Wednesday, July 14, 2010

The Fast Pace of Life

I have a friend who, when he calls me, is always doing something else at the same time. Either he's driving as he's talking on his cell phone, which I think is a bad idea; or he's shopping, so that what he's saying to me is interspersed with his comments to someone in the store; or he's doing something that makes crashing noises, thus affronting my eardrums on this end of the phone.

I've asked him why he can't call me while he's just sitting at home and not doing anything else. He said, Yeah, his grandmother would just sit and talk on the phone. He doesn't have the time to just talk on the phone, he has to use what time he's got to take care of more than one thing.

And of course the compulsion to multi-task is not unique to my friend. I have seen how common it is, and you have, too. I once worked for a man who would be doing at least three, sometimes four things at once: talking to me as well as someone else in his office, fielding phone calls, receiving delivery of a suit. I know it would simply make me nuts if I tried doing that.

Another time I was at Starbucks and a young woman came in and made her coffee purchase, all the while talking on her cell phone. Once she left, besides having her coffee to drink, she lit a cigarette, got in her car, and drove off —and might have still been engaged in her phone conversation. How do you manage all that: the phone, the coffee, the cigarette, plus driving the car? Well, first you set the coffee down on the roof of the car while you unlock the door. . . .

Yes, like my friend, people—at least people younger than I am—feel that they are not using their precious time efficiently if they are not doing more than one thing at once. Think what this means. We all feel so much pressure, we feel we haven't got enough of time in our day. We can't even imagine idleness.

And we not only must busy ourselves with multiple tasks at once, anything we accomplish must be executed quickly. Take driving. Anyone who drives can see how so many drivers clearly are in a hurry. Drive like crazy, even if you're hurrying to get to that red light up ahead! (Note to drivers: you're wasting gas by doing that.) In the downtowns of big cities, people walk real fast: hurry to get to work on time, hurry to get back from lunch on time, hurry to catch your commuter train home. Woe be to him who has to cross the surging stream of humanity or worse, try to swim upstream!

There is an expression in Italian, dolce far niente, meaning It's sweet to do nothing.

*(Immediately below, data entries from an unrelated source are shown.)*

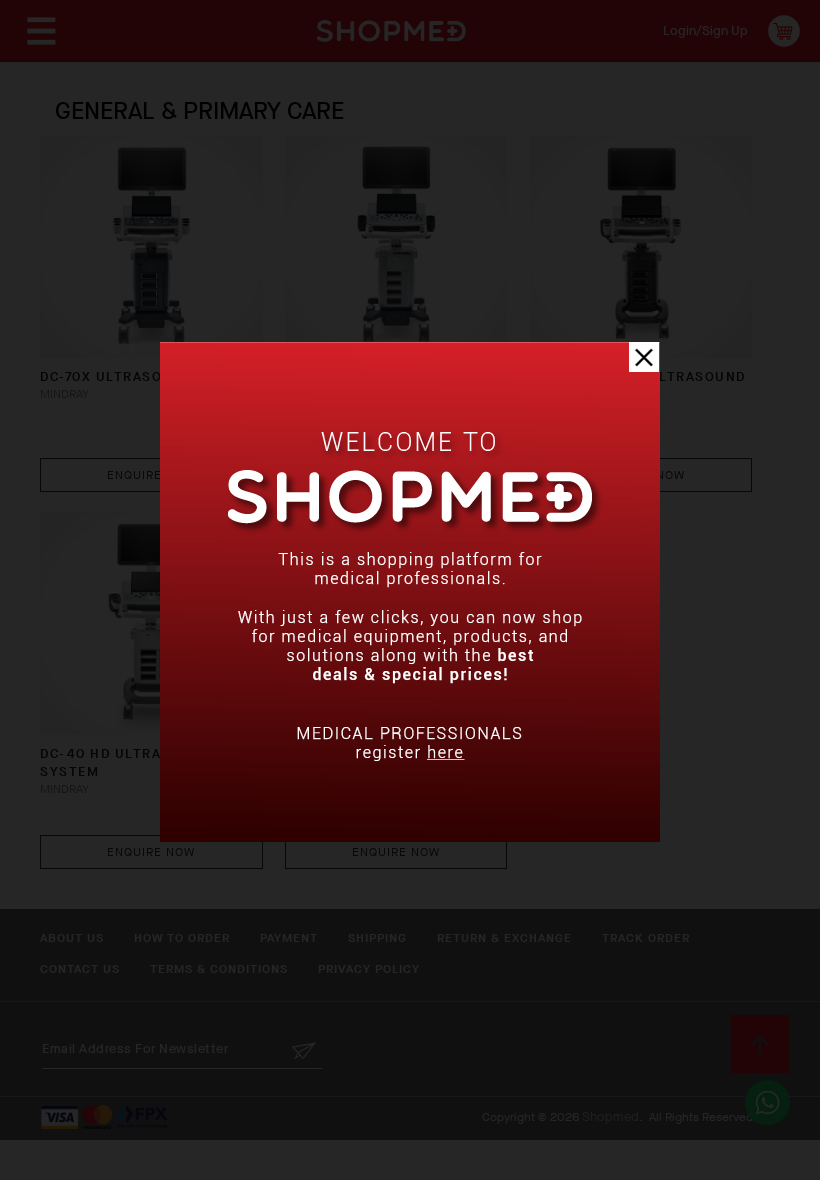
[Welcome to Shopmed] (410, 837)
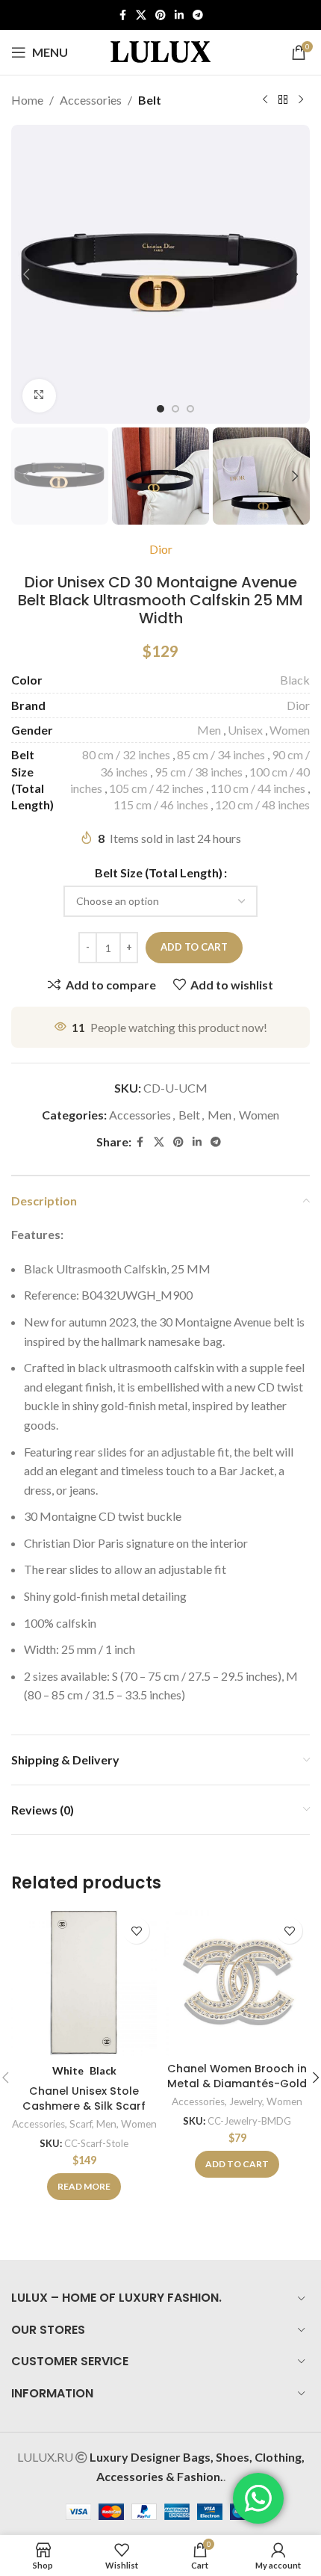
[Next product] (301, 100)
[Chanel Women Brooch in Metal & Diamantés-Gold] (237, 1983)
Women (289, 730)
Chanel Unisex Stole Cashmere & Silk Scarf (84, 2098)
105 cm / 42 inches (156, 788)
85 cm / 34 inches (221, 754)
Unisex (245, 730)
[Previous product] (265, 100)
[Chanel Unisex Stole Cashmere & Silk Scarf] (84, 1983)
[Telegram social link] (198, 15)
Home (27, 100)
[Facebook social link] (122, 15)
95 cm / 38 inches (199, 772)
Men (209, 730)
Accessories (91, 100)
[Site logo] (160, 50)
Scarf (80, 2124)
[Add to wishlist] (136, 1931)
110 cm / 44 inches (258, 788)
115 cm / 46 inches (160, 804)
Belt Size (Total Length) (158, 872)
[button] (26, 274)
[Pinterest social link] (160, 15)
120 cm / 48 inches (262, 804)
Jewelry (245, 2101)
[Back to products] (283, 100)
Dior (160, 549)
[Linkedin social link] (179, 15)
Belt (149, 100)
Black (295, 680)
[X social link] (141, 15)
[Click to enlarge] (39, 396)
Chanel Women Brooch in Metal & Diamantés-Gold (237, 2076)
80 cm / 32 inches (126, 754)
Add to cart (194, 947)
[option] (160, 409)
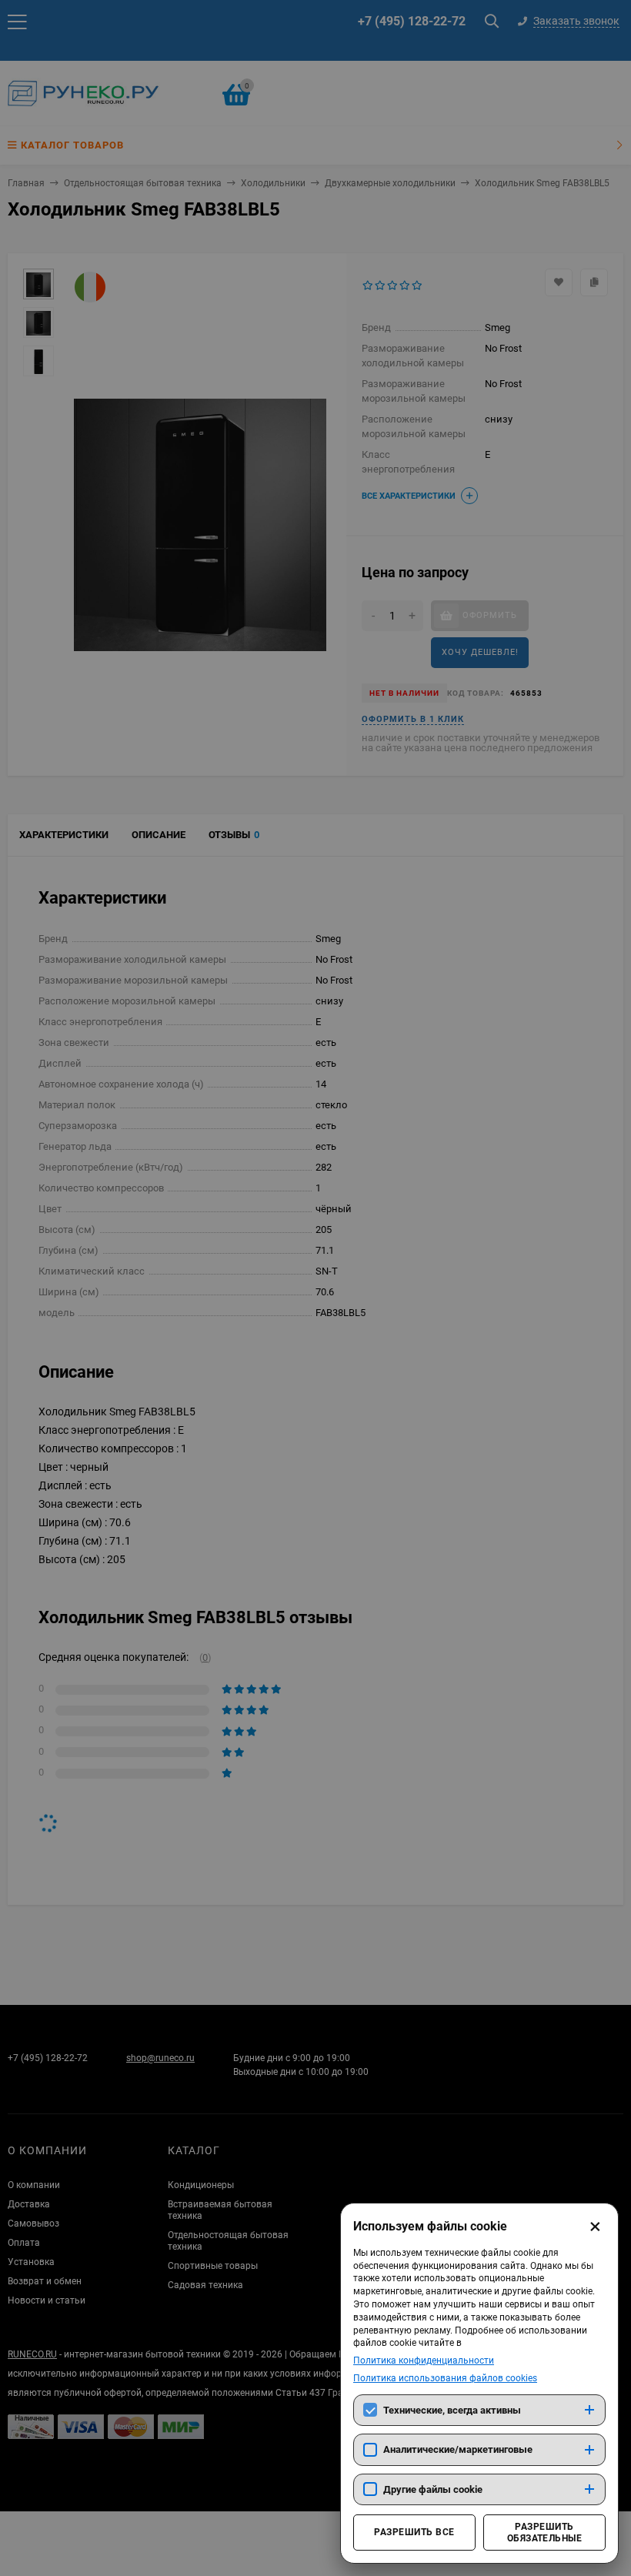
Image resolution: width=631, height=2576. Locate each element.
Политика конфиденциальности (423, 2360)
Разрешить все (414, 2532)
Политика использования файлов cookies (445, 2378)
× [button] (595, 2226)
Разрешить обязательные (545, 2532)
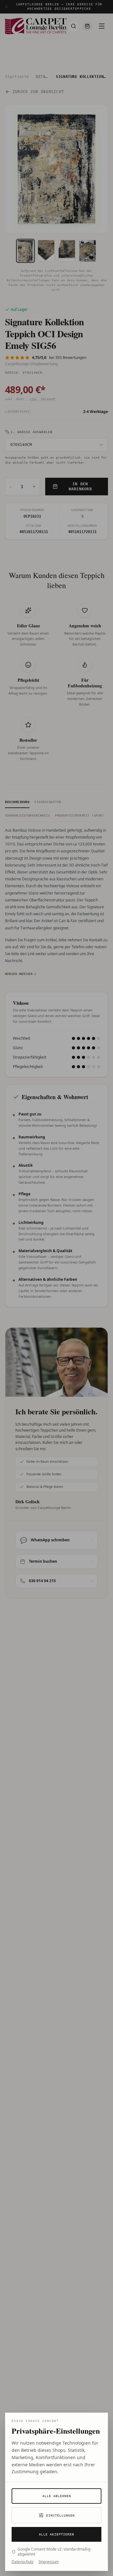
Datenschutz (23, 2561)
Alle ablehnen (56, 2496)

Well, nowadays it must make people feel guilty if they have an idle moment or a moment to relax. What ever happened to taking a moment to breathe, to smell the roses, to clear your mind? To get your bearings, to reflect? I have to think that people who meditate, and maybe those whose religious practices include praying several times a day, may be on to a good thing if it just gives them a moment's pause from the hectic pace of their lives.